深夜特急2ーマレー半島・シンガポールー
書評
シリーズ第二弾
前作のマカオからタイに入国、マレーシア、そしてシンガポールへと続く旅の道中が納められている
著者自身が作中で述べているように、前作に比べて街や国、旅自体に対する熱狂というか情熱というか、なんとなく「熱さ」に欠ける作品
その代わり、旅の道中で出会う現地人と交流を深める描写が多く、筆者が旅人としてのスキルを上げ、考え方や人との接し方を無意識の内に変えていこうとうする変遷を垣間みることができた
内容抜粋
ゆっくり見ていたのでは一日かかっても終わりそうもない。しかし、見終わらないのを覚悟でひとつひとつ立ち止まってひやかしていくと、この街の物価のおおよそのところがわかってくる。ノート一冊、パンツ一枚、ミカン一キロ、靴一足、の値段がわかってくるのだ。
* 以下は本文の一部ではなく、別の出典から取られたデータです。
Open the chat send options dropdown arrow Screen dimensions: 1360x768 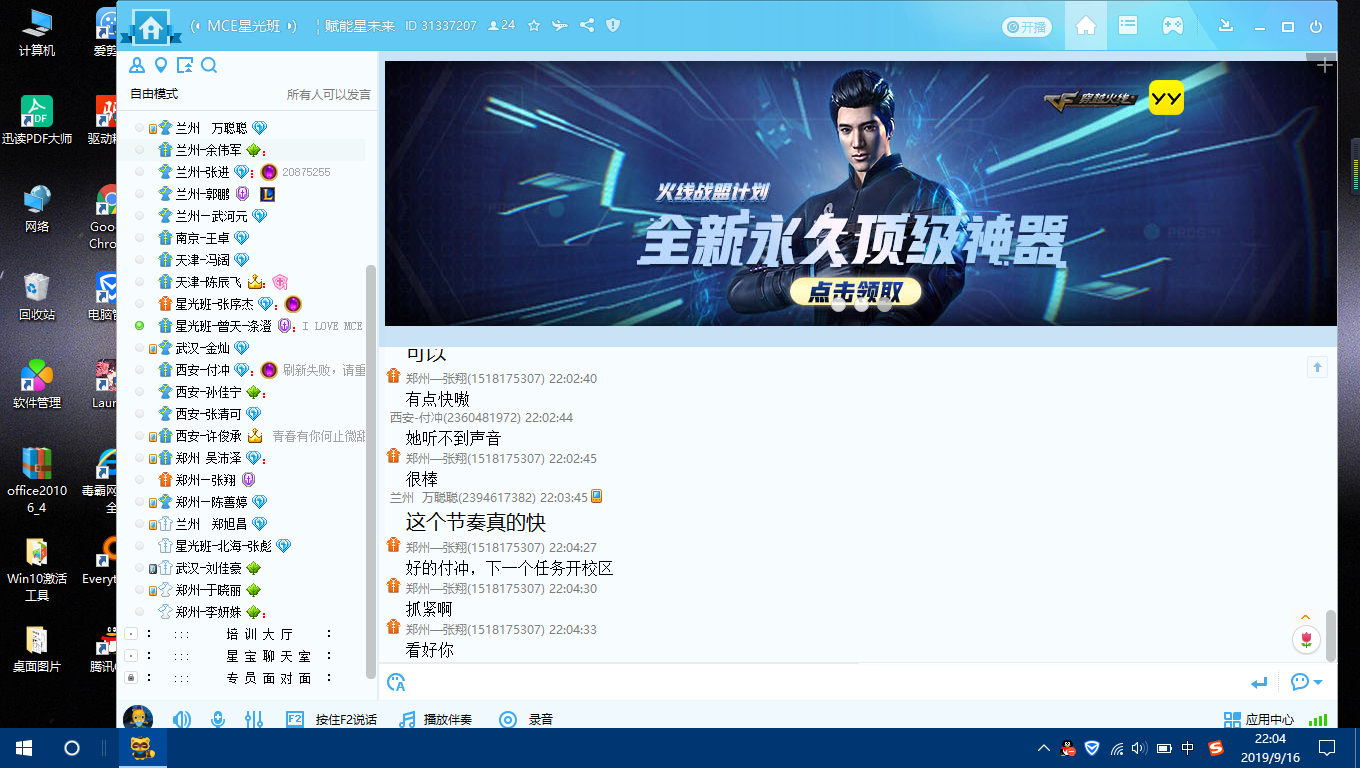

ふと気がつくと、それはいつの間にか日本と日本企業の批判に変わっていた。「日本の企業はひどい。ダムを作れば日本の資材と技師で作ってしまうし、工場を作れば組立て工場ばかり。マレーシアの連中には何ひとつ勉強させず、安い賃金でこき使うばかりだ。アメリカの企業は五十パーセントも上積みして給料をくれるというのに、日本の企業はマレーシア並かそれ以下だ。それならどうしてそんな会社に勤めるのかと言いたいんだろ。わかってるさ。でも、マレーシアには仕事がないんだ。それをいいことに、日本人は吸い上げることしか考えない。」
「それに、旅先で出会う人を必要以上に警戒しない方がいい。その人が悪人で、君たちをだまそうと近付いてくる可能性がまったくないわけではないけれど、それを恐れて関わりを拒絶すると、新しい世界に入ったり、経験をしたりするチャンスを失ってしまいかねない。」
なぜたった一日で会社を辞めてしまったのか。理由を尋ねられると、雨のせいだ、といつも答えていた。私は雨の感触が好きだった。
出てこられることが保障されれば、どんなに苦痛に満ちた世界でもあらゆることが面白く感じられるものなのだ。私自身は何者でもないが、何者にでもなれる。それは素晴らしく楽しいことだった。